Yeni komşumuz ABD
Cumhuriyet gazetesi, Strateji ilavesi, Sayfa 14, 01 Ekim 2007
Ortadoğu’da ABD ile ilişkilerimizdeki gerçekler, yalaka basının tarafçılığı ve başımızdaklilerin sessizliği ile, üstleri örtülü kalıyor. Değerli bazı düşünürlerimizin de ABD’nin Irak’tan çekileceğini beklemeleri, endişe yaratıyor. Ayni kapsamda ekonomik bağımlılığımızın çözümsüzmüş gibi gösterilmesi, vatandaşları yanlış yönlendiriyor.
BOP’nın doğrultusunda, ABD’nin ana gayesinin Ortadoğu’da zengin petrol kaynaklarını kontrolde tutmak olduğu açıktır. Politikacıların sade söylediklerinden değil, söylemediklerinden anlam çıkararırken, bu konudaki mevcut veriler, olacakların habercisidir. Kısacası, ABD’nin yakın gelecekte Ortadoğu’dan tamamen çekilmesine imkansız olarak bakmak gerekir.
Şayet ABD tamamen çekilirse:
- İran bölgeyi kontrola aldığında, yanlız kalmış İsrail, çok vahim tehditlere açık olacaktır,
- Rusya veya Çin’in bölgeye gelmesi İsrail’i rahatlatabilir,
- Fakat, ABD’nin gayesi zaten buna mani olmaktır,
- Olamazsa, perol ve fiatının kontrolü, başkalarının eline geçer,
- ABD ithal ettiği petrolun yüzde kırkını kaybedebilir,
- Para biriminin Dolar’dan çıkması kolaylaşır.
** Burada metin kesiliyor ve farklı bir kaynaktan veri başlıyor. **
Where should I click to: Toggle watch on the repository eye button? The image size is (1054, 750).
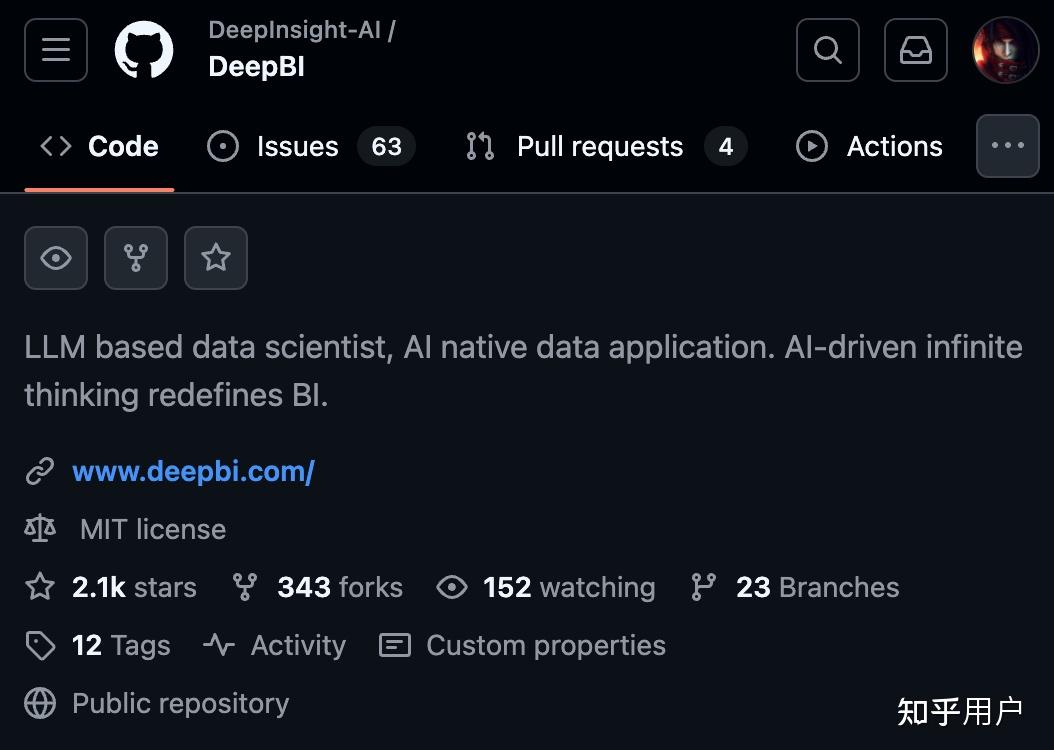click(56, 258)
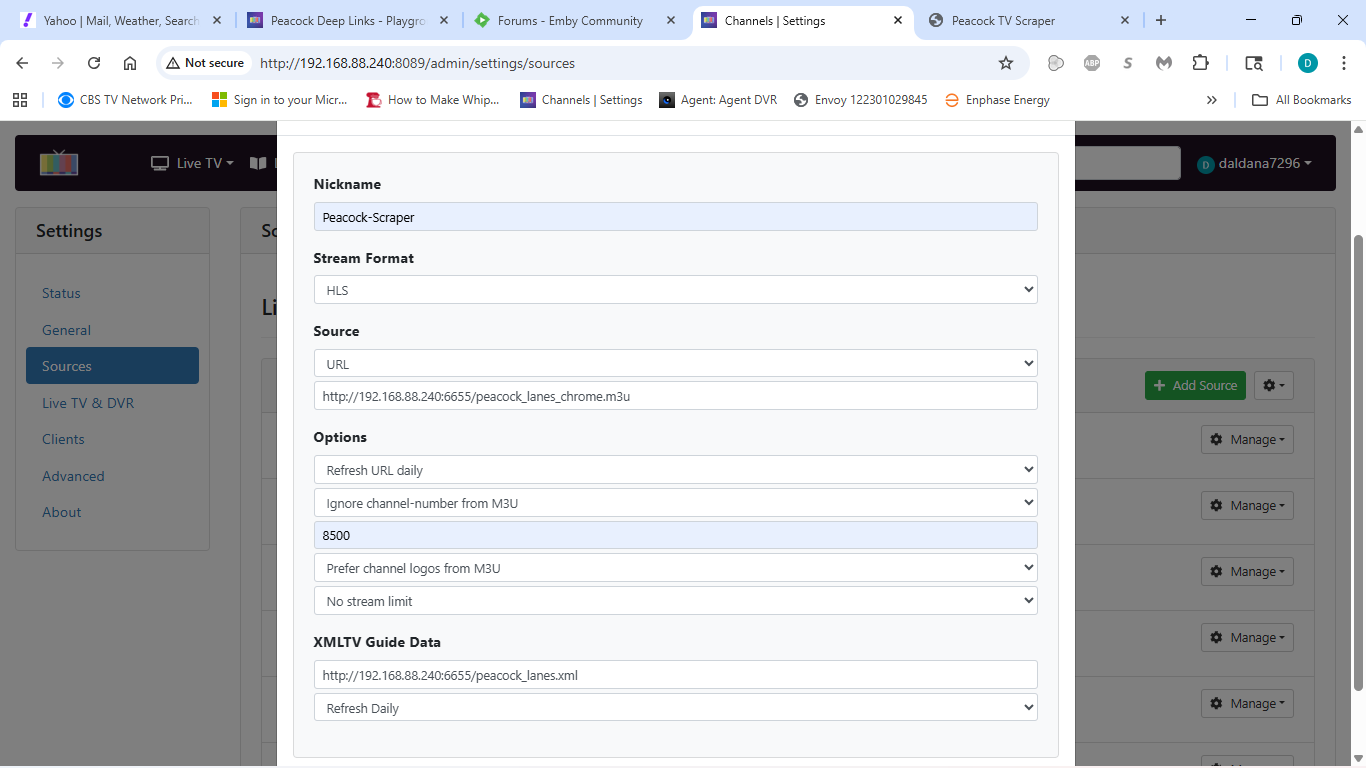The width and height of the screenshot is (1366, 768).
Task: Open the Google apps grid icon
Action: click(x=20, y=100)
İran ve Türkiye ile, Arap yarımadasının geri kalan kısmı arasında oluşturulacak tampon bölgenin, ABD kuvvetleri tarafından konuşlandıralacağı artık açıklanmıştır(1). Türkiye’den alınması planlanan bölge ile, Dicle ve Fırat ırmakları da, dolaylı olarak ABD kontrolüne geçirilecektir.
ABD kuvvtlerinin, ekonomik ve askeri bakımdan tamamen kendisine bağlanmış, hatta devamlı ABD ordusu işgali altında denebilecek, büyümüş Kürdistan devletinin oluşacağı da, bellidir. Böyle emniyetli bir konuşumda, ABD’nin bütün Ortadoğu’da etkinliğini rahatlıkla sürdürmesi, İsrail’in bekçiliğini yapabilmesi, beklenir. Bu şartlarda, bölgede arzuları olanlar yeni bir dünya savaşı göze almadan girişimde bulunamazlar. Barzani veya halefleri, tüyünü düzeltip ABD’ye karşı çıkabilecek güce erişinceye kadar drumun devam edeceği beklenmelidir.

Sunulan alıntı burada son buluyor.